The other configurations are the same as those of the second embodiment.

In the fourth embodiment shown in FIG. 4, a sub-valve 47 is provided only in the switching valve 15 of the other circuit system, and the selector valve V is switched only by the pilot pressure of the switching valves 16 and 18 of the other circuit system. In addition, the fifth port 29 of the selector valve V is communicated only with the parallel passage 21 of the other circuit system, and the other configuration is the same as that of the third embodiment.

(Effects of the Present Invention) According to the present invention, the travel motor can always be driven regardless of whether or not the actuator of the working machine system is being driven.

Moreover, when driving the travel motor and the actuator of the work equipment system simultaneously, the oil discharged from one pump is supplied to both travel motors, and the oil discharged from the other pump is supplied to the actuator of the work equipment system. The motor is not affected by actuators in the work equipment system.

Furthermore, in the case of simultaneous driving, the oil discharged from one pump is distributed to both travel motors, so if the loads on the travel motors are equal, the straight-line performance of the vehicle is guaranteed.

[Brief explanation of drawings]

1 to 4 are circuit diagrams of first to fourth embodiments of the present invention.
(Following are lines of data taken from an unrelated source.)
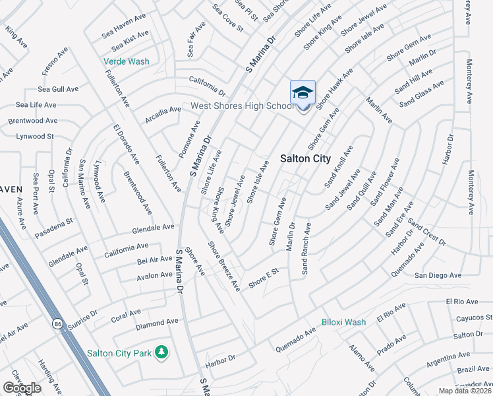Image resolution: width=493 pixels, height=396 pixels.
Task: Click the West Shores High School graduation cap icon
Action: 303,92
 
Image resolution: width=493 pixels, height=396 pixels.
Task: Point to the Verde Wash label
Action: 127,62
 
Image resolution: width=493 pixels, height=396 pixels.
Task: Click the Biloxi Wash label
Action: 343,322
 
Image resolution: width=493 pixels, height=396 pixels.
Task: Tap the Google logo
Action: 22,388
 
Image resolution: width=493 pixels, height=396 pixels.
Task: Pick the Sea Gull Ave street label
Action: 58,89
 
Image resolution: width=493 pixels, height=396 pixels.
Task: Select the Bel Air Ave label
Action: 154,261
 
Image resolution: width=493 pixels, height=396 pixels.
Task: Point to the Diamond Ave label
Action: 157,323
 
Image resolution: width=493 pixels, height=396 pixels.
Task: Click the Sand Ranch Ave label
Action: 306,248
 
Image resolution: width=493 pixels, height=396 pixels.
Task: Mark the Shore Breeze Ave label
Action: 224,267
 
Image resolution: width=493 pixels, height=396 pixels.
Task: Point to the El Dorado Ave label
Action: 126,143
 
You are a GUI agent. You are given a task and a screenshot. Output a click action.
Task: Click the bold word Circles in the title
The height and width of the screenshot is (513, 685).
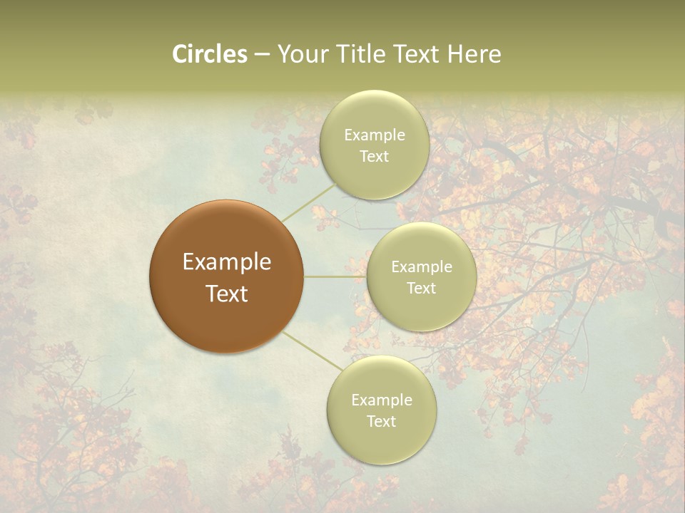click(210, 54)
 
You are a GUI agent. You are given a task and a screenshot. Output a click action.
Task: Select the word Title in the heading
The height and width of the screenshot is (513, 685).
click(360, 54)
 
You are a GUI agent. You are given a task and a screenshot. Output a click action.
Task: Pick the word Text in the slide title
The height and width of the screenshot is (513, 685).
click(416, 54)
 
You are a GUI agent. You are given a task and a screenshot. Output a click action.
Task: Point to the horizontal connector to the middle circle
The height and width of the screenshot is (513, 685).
click(335, 276)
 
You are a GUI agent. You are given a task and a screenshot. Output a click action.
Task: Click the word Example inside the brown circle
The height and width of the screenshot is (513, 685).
click(227, 262)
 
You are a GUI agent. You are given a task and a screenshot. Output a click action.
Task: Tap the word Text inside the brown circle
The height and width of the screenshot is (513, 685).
click(227, 294)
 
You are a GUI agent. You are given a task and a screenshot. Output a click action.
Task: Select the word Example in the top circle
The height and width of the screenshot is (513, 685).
click(375, 135)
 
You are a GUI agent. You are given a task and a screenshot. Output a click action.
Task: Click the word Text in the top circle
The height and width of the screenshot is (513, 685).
click(374, 157)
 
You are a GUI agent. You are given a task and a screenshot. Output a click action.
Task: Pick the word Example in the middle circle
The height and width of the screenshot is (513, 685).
click(422, 267)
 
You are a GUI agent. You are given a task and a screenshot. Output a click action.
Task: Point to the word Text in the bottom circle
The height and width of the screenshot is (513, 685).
click(381, 422)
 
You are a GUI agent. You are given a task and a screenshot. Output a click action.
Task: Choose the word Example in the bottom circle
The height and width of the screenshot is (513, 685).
click(382, 400)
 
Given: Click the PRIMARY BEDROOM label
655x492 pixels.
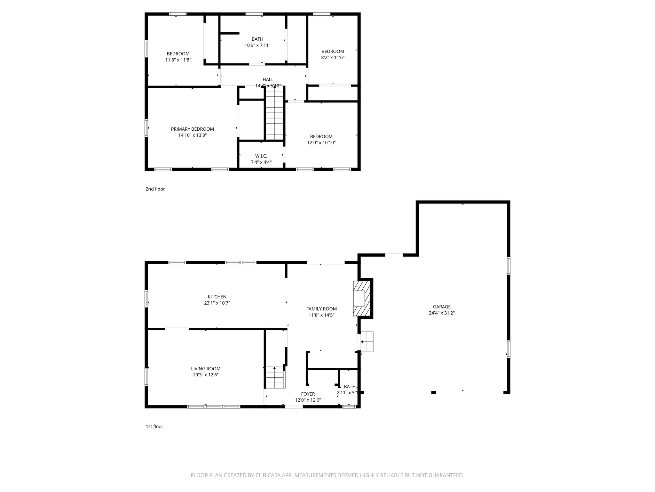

P ₁ , P ₂ ... pump, 11 to 18 ... switching valve,
19, 21... Bypass passage, V... Selector valve, 30... Connection passage, 45... Pilot chamber, 46, 47... Sub valve.

Claims (1)

[Claims] 1 A pump is connected to each of a pair of circuit systems, and the most upstream of both circuit systems is equipped with a switching valve that controls the travel motor, and the switching valve that controls the travel motor and the work machine located downstream of the switching valve The switching valves that control the actuators of the system are connected in tandem, and the required switching valves that control the actuators of the work equipment system are connected via parallel passages. In a control circuit for a construction vehicle, etc., where a selector valve is installed between the pump and A control circuit for construction vehicles, etc., consisting of a control position that distributes oil to the most upstream switching valve of both circuit systems, and directs oil discharged from the other pump to a parallel path of both circuit systems or either circuit system.